Figure 2. The positions of the anatomical axis (blue) and the functional axis (red) of the MP joint for all the six subjects (A–F) across all the three speeds of running (slow, normal, fast). Solid dots depict mean; bars depict the 1 SD zones.
The orientation parameters, angle α and β of both the FA (red) and AA (blue) along all the running speeds (slow, normal and fast), were presented in Figures 3, 4. Generally, in the transverse plane, the orientation of the FA of the MP joint was more inclined (greater angle α) to the Z axis than that of AA for all the subjects, except subject B during slow and normal run (Figure 3). But, no obvious change in the obliquity of both the axes (FA and AA) with the increasing running speed was observed. From the Figure 4, it suggests that for all the subjects the FA showed a very different orientation than that of AA in the sagittal plane across all running speeds. The functional axis possessed higher angle β than the anatomical axis, causing a more inclined orientation to the Y axis, and this inclination increased from slow to fast run. On the other hand, the orientation angle β in the sagittal plane for AA remained few differences when the speed changed.
Figure 3. The orientation angle α made by the anatomical axis (blue) and functional axis (red) for all the six subjects (A–F) across all the three speeds of running (slow, normal, fast). Solid lines depict mean; dashed lines depict the 1 SD zones.
Figure 4. The orientation angle β made by the anatomical axis (blue) and functional axis (red) for all the six subjects (A–F) and across all the three speeds of running (slow, normal, fast). Solid lines depict mean; dashed lines depict the 1 SD zones.
The statistical analysis results of the 3D orientation and position differences between the FA and AA were described in Table 1. We found that except the position parameter y at slow run, statistically significant differences existed in all the parameters (x, y, α, β) across all the three running speeds. During normal and fast run, the FA located more anteriorly and inferiorly than AA, which is significant in both directions (vertical and horizontal). Furthermore, the difference of the orientation angle was less significant in the transverse plane than that in the sagittal plane.
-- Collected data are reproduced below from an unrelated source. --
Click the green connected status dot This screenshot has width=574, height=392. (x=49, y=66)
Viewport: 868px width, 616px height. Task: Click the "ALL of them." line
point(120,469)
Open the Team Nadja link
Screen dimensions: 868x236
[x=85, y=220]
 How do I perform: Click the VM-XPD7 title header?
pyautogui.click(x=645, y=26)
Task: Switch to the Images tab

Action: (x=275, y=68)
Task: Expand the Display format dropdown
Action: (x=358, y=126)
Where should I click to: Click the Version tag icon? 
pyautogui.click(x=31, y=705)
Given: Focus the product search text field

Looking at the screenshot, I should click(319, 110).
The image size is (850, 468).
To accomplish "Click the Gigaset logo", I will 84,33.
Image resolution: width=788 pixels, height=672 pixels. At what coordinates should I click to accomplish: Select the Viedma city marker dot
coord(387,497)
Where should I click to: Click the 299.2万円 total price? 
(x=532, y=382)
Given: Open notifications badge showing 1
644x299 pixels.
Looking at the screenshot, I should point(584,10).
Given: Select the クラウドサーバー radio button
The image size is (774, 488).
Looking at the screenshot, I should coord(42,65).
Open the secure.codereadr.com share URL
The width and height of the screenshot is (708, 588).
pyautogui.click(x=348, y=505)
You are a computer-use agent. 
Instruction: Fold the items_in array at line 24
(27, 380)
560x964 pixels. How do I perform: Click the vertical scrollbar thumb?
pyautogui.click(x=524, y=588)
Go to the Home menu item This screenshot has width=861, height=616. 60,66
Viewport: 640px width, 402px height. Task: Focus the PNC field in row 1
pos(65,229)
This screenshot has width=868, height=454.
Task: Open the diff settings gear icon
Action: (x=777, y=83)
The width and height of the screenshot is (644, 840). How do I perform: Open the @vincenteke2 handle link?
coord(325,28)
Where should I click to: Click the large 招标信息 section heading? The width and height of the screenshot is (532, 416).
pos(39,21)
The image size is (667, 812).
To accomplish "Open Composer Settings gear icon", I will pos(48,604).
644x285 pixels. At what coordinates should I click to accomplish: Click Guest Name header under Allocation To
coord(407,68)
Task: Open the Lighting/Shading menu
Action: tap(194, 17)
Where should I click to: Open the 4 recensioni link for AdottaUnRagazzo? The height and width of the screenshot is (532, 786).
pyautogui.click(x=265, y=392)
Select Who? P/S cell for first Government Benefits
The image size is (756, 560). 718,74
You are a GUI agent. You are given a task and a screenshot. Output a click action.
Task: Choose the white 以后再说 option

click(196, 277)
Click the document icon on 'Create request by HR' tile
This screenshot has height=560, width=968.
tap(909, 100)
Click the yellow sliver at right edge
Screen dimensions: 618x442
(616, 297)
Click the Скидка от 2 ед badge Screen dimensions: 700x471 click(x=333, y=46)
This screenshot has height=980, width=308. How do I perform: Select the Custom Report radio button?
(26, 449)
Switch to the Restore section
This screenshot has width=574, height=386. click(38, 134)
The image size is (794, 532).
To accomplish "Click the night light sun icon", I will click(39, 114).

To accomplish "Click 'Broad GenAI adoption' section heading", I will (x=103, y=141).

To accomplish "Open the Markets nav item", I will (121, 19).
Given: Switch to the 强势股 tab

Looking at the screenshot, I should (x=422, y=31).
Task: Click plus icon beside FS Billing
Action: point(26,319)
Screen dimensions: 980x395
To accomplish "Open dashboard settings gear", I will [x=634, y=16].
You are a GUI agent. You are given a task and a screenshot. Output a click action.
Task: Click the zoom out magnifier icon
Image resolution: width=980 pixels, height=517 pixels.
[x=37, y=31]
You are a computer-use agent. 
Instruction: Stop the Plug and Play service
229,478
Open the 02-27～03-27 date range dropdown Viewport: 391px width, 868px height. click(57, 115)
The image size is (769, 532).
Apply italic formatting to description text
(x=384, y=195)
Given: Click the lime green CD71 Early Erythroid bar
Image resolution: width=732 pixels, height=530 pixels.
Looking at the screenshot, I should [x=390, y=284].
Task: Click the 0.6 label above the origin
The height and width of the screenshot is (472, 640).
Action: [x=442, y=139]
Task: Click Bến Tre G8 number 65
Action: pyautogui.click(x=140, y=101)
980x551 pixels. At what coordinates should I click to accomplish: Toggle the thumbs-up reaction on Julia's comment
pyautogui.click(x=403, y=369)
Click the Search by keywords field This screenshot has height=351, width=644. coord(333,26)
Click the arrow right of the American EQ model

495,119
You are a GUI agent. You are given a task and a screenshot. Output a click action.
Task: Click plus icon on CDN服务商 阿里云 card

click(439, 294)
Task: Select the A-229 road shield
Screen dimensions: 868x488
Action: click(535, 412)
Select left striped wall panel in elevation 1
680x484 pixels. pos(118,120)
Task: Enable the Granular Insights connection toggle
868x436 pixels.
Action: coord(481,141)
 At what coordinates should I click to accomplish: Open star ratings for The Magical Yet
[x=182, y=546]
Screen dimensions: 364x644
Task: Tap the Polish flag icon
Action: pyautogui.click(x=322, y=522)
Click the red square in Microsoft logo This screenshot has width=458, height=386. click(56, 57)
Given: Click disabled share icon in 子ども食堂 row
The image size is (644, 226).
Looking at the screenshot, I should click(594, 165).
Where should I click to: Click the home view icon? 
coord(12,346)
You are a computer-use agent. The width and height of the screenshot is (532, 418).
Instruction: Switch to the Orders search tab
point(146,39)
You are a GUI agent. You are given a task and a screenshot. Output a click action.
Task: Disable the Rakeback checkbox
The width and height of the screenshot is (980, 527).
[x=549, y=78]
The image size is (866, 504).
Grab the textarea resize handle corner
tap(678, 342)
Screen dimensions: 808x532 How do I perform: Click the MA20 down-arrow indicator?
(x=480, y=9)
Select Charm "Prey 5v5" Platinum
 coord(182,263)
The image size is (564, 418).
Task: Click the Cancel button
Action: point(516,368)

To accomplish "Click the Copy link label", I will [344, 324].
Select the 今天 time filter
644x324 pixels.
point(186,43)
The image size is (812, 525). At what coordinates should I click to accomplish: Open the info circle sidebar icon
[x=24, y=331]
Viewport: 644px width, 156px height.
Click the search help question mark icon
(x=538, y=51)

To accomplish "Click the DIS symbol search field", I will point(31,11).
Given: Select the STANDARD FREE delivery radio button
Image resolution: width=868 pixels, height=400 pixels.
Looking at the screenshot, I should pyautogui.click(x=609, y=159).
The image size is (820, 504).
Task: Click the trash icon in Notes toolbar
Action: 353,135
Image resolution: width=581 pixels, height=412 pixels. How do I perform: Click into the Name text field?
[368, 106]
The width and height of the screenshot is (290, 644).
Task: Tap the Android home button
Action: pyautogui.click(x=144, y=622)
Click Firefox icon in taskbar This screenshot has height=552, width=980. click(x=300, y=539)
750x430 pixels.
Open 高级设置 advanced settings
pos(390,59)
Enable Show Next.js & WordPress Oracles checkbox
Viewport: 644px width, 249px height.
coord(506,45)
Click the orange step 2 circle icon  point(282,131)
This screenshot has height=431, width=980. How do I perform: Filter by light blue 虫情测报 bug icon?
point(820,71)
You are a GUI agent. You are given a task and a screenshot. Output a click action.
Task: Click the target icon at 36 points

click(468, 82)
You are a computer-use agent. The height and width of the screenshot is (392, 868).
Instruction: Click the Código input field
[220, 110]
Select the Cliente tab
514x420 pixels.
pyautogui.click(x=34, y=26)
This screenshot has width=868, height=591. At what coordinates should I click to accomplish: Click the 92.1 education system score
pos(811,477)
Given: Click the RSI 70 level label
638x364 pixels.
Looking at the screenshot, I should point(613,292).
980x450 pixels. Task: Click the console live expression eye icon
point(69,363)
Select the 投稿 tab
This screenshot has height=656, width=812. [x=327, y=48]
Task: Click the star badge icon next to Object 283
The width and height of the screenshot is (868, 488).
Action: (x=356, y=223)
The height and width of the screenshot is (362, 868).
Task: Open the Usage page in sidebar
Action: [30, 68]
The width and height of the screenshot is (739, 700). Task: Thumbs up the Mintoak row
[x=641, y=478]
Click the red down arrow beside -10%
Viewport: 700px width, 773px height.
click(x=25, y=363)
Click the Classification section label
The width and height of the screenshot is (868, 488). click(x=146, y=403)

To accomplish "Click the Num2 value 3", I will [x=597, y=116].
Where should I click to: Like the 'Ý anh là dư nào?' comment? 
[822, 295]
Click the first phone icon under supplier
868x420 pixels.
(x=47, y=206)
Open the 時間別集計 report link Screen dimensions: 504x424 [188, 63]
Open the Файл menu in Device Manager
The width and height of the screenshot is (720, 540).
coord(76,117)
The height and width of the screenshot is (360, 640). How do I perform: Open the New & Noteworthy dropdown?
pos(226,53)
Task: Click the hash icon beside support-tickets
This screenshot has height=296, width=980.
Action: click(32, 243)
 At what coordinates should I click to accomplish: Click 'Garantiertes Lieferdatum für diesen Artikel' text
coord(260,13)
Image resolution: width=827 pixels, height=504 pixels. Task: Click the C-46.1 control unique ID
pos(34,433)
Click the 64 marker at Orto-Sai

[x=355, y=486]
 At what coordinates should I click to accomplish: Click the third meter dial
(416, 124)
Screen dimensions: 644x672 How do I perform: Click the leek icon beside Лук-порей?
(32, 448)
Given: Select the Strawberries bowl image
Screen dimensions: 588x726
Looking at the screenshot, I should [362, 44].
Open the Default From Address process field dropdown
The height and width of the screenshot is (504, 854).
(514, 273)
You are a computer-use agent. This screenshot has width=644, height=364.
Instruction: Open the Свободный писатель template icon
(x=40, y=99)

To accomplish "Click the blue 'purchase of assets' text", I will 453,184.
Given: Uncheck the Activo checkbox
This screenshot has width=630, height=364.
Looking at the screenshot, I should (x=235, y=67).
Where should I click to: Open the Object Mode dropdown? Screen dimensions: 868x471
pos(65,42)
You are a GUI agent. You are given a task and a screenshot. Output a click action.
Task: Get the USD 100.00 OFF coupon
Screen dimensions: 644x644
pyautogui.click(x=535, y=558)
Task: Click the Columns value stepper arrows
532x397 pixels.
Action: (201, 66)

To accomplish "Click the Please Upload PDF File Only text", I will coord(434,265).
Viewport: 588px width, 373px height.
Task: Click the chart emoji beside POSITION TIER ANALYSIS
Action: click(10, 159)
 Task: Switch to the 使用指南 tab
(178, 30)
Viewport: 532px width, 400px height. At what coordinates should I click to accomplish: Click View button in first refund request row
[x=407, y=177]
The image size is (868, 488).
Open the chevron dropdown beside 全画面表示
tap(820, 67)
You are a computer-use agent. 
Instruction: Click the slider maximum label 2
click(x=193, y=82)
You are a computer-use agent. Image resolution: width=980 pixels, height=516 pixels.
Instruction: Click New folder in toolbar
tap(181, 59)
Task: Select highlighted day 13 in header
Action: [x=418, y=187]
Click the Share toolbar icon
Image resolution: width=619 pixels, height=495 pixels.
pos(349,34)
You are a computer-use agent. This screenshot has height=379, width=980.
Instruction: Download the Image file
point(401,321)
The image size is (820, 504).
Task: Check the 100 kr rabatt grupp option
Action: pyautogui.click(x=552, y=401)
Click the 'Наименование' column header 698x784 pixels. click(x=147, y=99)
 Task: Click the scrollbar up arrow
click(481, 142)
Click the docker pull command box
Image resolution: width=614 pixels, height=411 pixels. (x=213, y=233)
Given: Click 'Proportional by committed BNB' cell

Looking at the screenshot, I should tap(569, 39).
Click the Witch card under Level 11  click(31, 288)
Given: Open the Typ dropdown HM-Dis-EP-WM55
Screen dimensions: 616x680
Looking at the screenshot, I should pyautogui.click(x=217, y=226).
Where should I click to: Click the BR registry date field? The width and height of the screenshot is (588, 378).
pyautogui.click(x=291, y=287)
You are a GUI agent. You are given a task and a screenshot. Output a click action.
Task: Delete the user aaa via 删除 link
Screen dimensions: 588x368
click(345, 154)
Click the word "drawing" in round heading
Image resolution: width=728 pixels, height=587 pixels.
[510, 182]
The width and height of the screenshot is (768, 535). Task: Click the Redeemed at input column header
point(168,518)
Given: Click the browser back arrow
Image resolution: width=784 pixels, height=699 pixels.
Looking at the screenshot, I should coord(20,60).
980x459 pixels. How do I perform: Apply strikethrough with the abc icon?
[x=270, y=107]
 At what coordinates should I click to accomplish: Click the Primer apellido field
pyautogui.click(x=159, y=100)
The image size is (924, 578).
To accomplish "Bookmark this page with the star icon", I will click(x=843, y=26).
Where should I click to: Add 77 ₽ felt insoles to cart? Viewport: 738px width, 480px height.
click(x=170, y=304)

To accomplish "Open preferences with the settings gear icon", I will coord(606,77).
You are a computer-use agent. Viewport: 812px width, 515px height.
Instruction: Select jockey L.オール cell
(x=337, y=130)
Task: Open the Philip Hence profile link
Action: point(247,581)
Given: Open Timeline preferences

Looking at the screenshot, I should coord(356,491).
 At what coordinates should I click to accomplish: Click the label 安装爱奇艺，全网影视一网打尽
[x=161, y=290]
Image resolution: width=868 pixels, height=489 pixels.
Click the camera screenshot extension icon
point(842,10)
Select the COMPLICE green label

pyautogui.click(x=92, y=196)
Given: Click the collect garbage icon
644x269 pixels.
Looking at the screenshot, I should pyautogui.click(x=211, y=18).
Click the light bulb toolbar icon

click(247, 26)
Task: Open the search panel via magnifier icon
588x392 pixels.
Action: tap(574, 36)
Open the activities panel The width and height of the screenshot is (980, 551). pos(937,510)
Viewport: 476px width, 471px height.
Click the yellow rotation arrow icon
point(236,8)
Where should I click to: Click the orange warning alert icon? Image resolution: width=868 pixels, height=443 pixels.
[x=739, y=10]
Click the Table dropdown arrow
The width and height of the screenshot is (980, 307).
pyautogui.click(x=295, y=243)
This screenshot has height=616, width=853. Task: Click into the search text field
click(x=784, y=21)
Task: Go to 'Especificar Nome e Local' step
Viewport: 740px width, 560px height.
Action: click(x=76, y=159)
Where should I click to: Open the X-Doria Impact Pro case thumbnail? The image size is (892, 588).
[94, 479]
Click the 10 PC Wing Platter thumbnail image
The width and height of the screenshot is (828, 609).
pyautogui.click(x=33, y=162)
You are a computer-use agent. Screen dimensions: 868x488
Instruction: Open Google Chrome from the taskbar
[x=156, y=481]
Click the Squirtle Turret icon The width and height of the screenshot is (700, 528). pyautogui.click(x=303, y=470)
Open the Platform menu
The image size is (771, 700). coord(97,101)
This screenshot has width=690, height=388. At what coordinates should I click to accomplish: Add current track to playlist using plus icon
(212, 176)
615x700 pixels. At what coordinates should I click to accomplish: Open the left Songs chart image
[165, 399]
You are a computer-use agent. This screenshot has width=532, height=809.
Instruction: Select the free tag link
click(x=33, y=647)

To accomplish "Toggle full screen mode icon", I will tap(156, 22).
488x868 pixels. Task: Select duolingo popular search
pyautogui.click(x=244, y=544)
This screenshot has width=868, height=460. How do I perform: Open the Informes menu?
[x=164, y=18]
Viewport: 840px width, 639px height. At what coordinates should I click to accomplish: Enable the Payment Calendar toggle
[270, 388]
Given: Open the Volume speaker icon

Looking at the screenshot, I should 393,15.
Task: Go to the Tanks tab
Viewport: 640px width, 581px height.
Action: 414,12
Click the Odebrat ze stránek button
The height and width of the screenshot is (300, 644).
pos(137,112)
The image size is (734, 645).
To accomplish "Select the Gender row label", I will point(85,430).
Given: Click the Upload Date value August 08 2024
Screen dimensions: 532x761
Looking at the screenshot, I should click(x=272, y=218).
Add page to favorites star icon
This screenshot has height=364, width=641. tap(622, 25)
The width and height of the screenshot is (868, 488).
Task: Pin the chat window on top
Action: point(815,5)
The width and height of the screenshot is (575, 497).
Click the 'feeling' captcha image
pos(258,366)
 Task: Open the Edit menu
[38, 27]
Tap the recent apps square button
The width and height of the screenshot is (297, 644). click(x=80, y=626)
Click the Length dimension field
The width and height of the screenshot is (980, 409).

Table 1. Statistical analysis of the 3D orientation and position differences between the FA and AA of the MP joint during running.
As shown in Table 2, another statistical analysis was conducted to study the impact of speed on the 3D position and orientation of FA. In this study, the running data were compared with the walking data (Raychoudhury et al., 2014) and some significant differences were found from walking to running. Here, the pairwise comparison was taken between each individual speed. The results indicate that the position of the FA in the X axis showed statistically significant difference when the speed was increased from walking to running. Moreover, with the speed increasing from slow walk to slow run, a forward shift of the FA toward anterior direction was also observed. But, when the speed was further increased to normal and fast run, the position of FA in the anterior–posterior direction was found to move little backward. No significant change was observed when the speed increases to running except for the normal run, which showed statistically significant difference between slow and normal run.
Table 2. Statistical analysis of the effect of the increasing speed from walking to running on the position and orientation of the functional axis (FA) of the MP joint.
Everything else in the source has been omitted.